D. Piorkowski, S. Park, A. Y. Wang, D. Wang, M. Muller and F. Portnoy. "How AI Developers Overcome Communication Challenges in a Multidisciplinary Team: A Case Study," ACM Conf. on Computer-Supported Cooperative Work and Social Computing (CSCW), 23 pages, 2021 [abstract]
Abstract: The development of AI applications is a multidisciplinary effort, involving multiple roles collaborating with the AI developers, an umbrella term we use to include data scientists and other AI-adjacent roles on the same team. During these collaborations, there is a knowledge mismatch between AI developers, who are skilled in data science, and external stakeholders who are typically not. This difference leads to communication gaps, and the onus falls on AI developers to explain data science concepts to their collaborators. In this paper, we report on a study including analyses of both interviews with AI developers and artifacts they produced for communication. Using the analytic lens of shared mental models, we report on the types of communication gaps that AI developers face, how AI developers communicate across disciplinary and organizational boundaries, and how they simultaneously manage issues regarding trust and expectations.

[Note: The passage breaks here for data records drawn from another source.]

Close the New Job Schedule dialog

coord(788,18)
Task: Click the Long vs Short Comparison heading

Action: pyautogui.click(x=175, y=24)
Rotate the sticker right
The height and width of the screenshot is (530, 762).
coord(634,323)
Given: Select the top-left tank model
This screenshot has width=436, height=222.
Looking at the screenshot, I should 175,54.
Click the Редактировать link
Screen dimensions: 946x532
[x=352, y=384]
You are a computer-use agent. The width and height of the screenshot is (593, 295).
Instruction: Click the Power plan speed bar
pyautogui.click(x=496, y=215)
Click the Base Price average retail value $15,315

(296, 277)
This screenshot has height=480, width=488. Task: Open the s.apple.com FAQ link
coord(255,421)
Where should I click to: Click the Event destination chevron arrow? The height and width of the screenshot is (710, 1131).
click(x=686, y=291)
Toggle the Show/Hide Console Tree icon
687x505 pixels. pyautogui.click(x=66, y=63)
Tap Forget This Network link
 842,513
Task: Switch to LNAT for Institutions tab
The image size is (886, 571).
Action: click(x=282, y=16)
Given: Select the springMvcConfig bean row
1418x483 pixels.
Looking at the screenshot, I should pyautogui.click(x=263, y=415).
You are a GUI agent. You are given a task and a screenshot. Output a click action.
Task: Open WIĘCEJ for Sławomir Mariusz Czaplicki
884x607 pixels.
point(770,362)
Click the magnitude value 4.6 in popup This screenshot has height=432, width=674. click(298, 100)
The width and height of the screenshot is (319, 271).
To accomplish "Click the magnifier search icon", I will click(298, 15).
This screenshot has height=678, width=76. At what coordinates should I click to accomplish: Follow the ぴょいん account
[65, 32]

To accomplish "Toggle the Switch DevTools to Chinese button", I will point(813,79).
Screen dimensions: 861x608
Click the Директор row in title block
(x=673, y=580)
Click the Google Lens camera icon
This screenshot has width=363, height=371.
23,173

S. Park, A. Wang, B. Kawas, Q. V. Liao, D. Piorkowski and Marina Danilevsky. "Facilitating Knowledge Sharing from Domain Experts to Data Scientists for Building NLP Models," ACM Conf. on Intelligent User Interfaces (IUI), 18 pages, 2021 [abstract]
Abstract: Data scientists face a steep learning curve in understanding a new domain for which they want to build machine learning (ML) models. While input from domain experts could offer valuable help, such input is often limited, expensive, and generally not in a form readily consumable by a model development pipeline. In this paper, we propose Ziva, a framework to guide domain experts in sharing essential domain knowledge to data scientists for building NLP models. With Ziva, experts are able to distill and share their domain knowledge using domain concept extractors and five types of label justification over a representative data sample. The design of Ziva is informed by preliminary interviews with data scientists, in order to understand current practices of domain knowledge acquisition process for ML development projects. To assess our design, we run a mix-method case-study to evaluate how Ziva can facilitate interaction of domain experts and data scientists. Our results highlight that (1) domain experts are able to use Ziva to provide rich domain knowledge, while maintaining low mental load and stress levels; and (2) data scientists find Ziva's output helpful for learning essential information about the domain, offering scalability of information, and lowering the burden on domain experts to share knowledge. We conclude this work by experimenting with building NLP models using the Ziva output by our case study.
S. K. Kuttal, J. Myers, S. Gurka, D. Magar, D. Piorkowski and R. Bellamy. "Towards Designing Conversational Agents for Pair Programming: Accounting for Creativity Strategies and Conversational Styles," 2020 IEEE Symposium on Visual Languages and Human-Centric Computing (VL/HCC), pp. 1-11, 2000 [abstract]
Abstract: Established research on pair programming reveals benefits, including increasing communication, creativity, self-efficacy, and promoting gender inclusivity. However, research has reported limitations such as finding a compatible partner, scheduling sessions between partners, and resistance to pairing. Further, pairings can be affected by predispositions to negative stereotypes. These problems can be addressed by replacing one human member of the pair with a conversational agent. To investigate the design space of such a conversational agent, we conducted a controlled remote pair programming study. Our analysis found various creative problem-solving strategies and differences in conversational styles. We further analyzed the transferable strategies from human-human collaboration to human-agent collaboration by conducting a Wizard of Oz study. The findings from the two studies helped us gain insights regarding design of a programmer conversational agent. We make recommendations for researchers and practitioners for designing pair programming conversational agent tools.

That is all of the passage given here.